In December of 2021, I had the opportunity to attend DisConIII. Here are my other DisCon posts.

The panelists for the titular panel were: Michael R Underwood, Nikhil Singh, Sumiko Saulson, and Rebecca Roanhorse as moderator.

What Was Your Scriptwriting Experience Like?

For Michael, he sold his IP to a company that produced an 11 episode series. He came in with the story bible of characters, settings, and a plot skeleton. The team refined the concepts and core pieces together, fleshed out the outline, and then split it into story beats and episodes, of which each writer took point on two or three.

For Sumiko, ze started out in the media world with video editing of episodic stuff while absorbing a lot about pacing. A lot of hir work was with family. Novels came when writing solo.

For Nikhil, he’s familiar with the film industry using South Africa and Cape Town in particular for cheap movie shoots and their lack of labor laws. Then having the industry ignore works from actual African artists because it doesn’t match their Hollywood image of what it should be. He’s seen the streaming services replace a lot of indie works, and put a lot of movie and tv creation back under studio control — but has hope for the future. The power of phone recordings, etc, means there’s a lot of room for new and creative concepts that break the mold of what’s out there.

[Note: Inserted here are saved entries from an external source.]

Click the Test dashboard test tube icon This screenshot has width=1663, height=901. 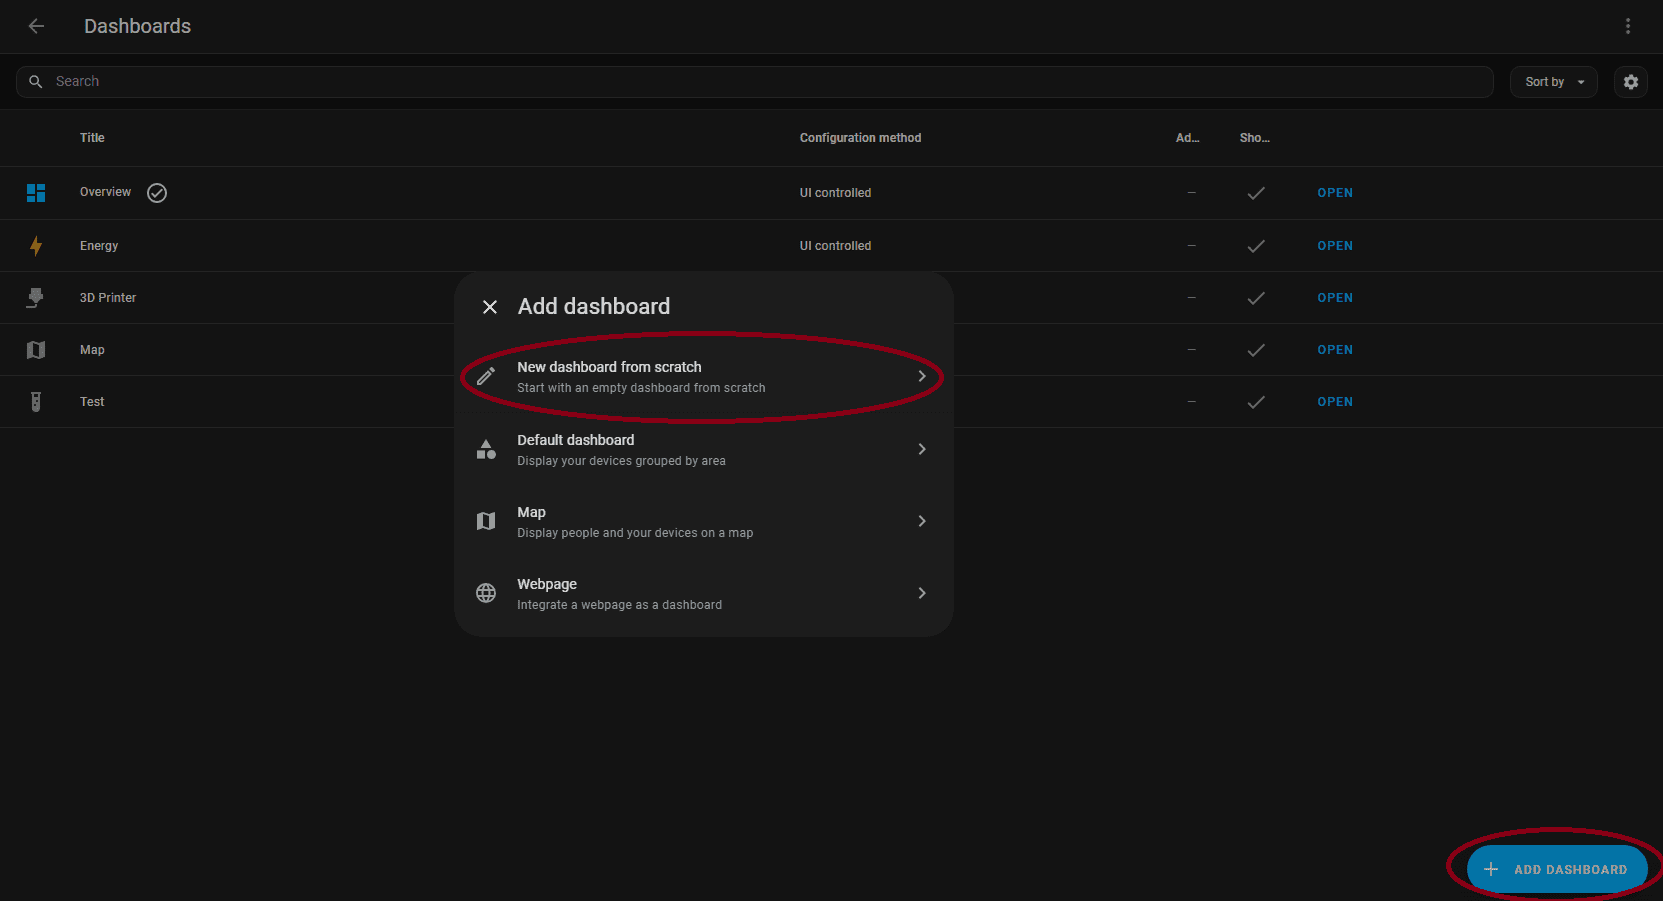point(36,402)
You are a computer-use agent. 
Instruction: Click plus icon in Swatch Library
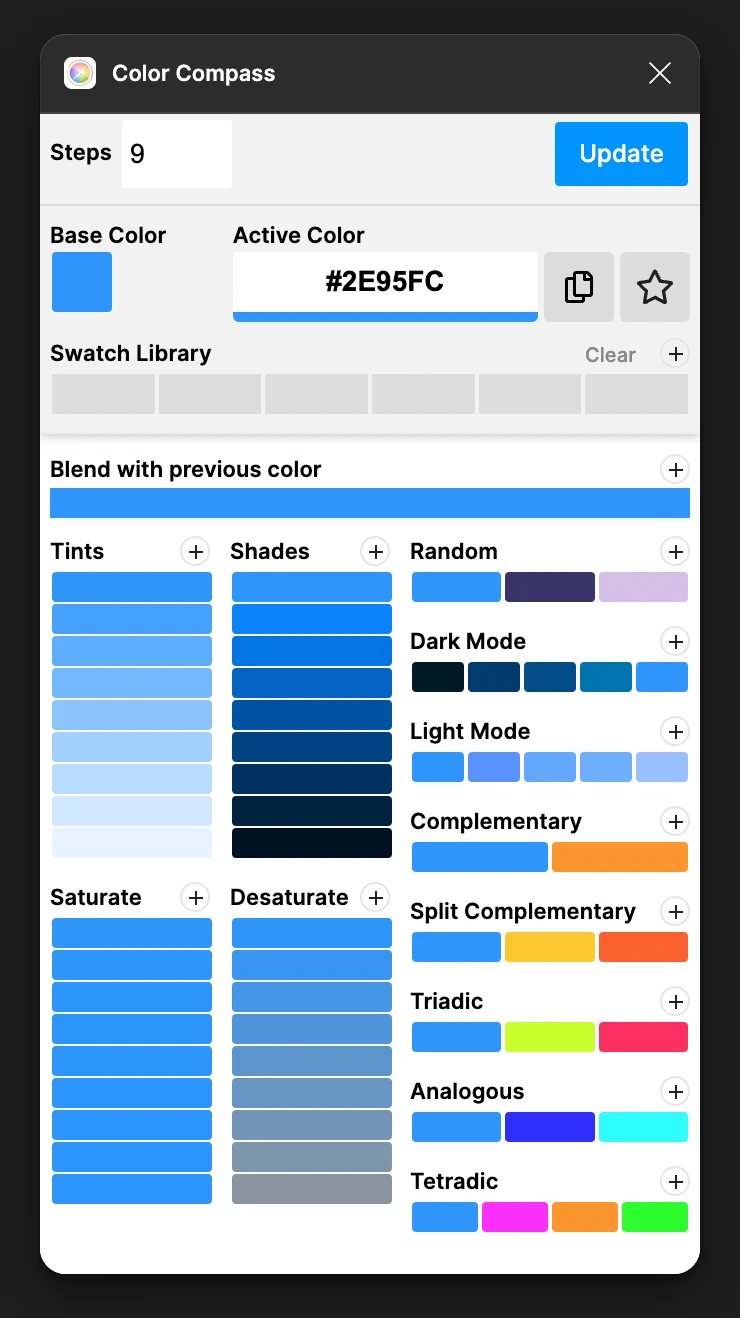click(x=676, y=353)
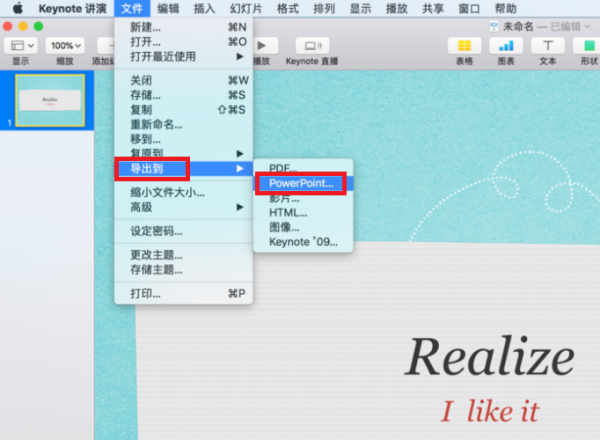Select PDF… in export submenu
The width and height of the screenshot is (600, 440).
pos(283,169)
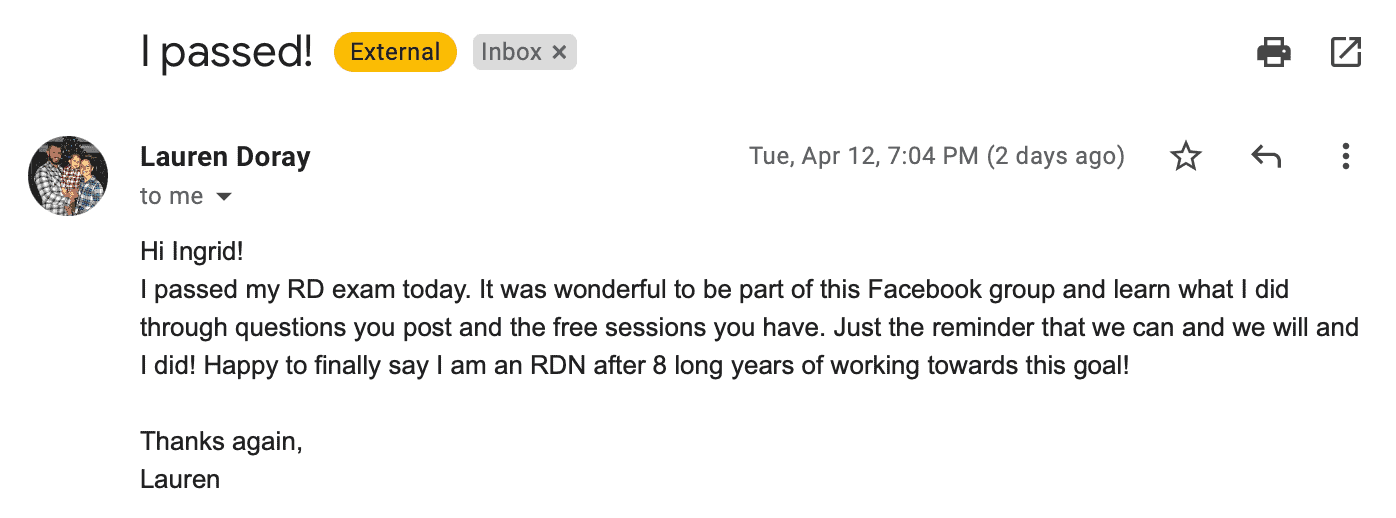Click the "Thanks again," closing line

pyautogui.click(x=221, y=441)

How Does Scriptwriting Translate To Novels?

  • A TV episode equates to about 10,000 words, or 4-5 chapters, but in (obviously) more explicitly episodic archs.
  • The movie standard 3-act structure, with the big inciting incident at the end of the 1st quarter of the book, and the climax in the last quarter – and that works well to pace novels.
  • There’s always going to be a core of emotional impact for which you’re writing.
  • Characters often come first and inform the plot
  • There are always tropes and systems to explore

What Tools Are Used For Each/Both?

  • Novels have the ability to use the character’s internalizations to a much greater degree.
  • Role-playing game character sheets can be used to develop characterizations
  • Notebooks and notepads
  • Shamanic dreaming and lucid dreaming – for conceptualizing and building a storyline
  • Scrivener – writing/story boarding
  • Writer’s Room Pro – collaborating, especially for script writing
  • Slack channels – a chat-platform, can be used for script collaborations
  • Scabard – it’s a wiki and more used for role-playing world building and more
  • Miro – a white-boarding project management tool (didn’t work for the panelist’s project) [looks similar to Trello, which I use]

What Doesn’t Translate Well Between?

Scripts use minimal description, the set and costume designers handle the look.

Very few movies or tv shows use voice-overs for internality, the most you get is facial expressions and body language.

Tips To Work Well In a Writer’s Room

  • The storyboarder must be a good listener
  • You need to be able to let go of your ego and possessiveness of worlds, characters, etc
  • Like a garden, you never know how a collaboration is going to grow
  • Fluidity and flexibility will go a long way

Have you worked with scripts? With novels? Which do you prefer and why?

Are you interested in trying either?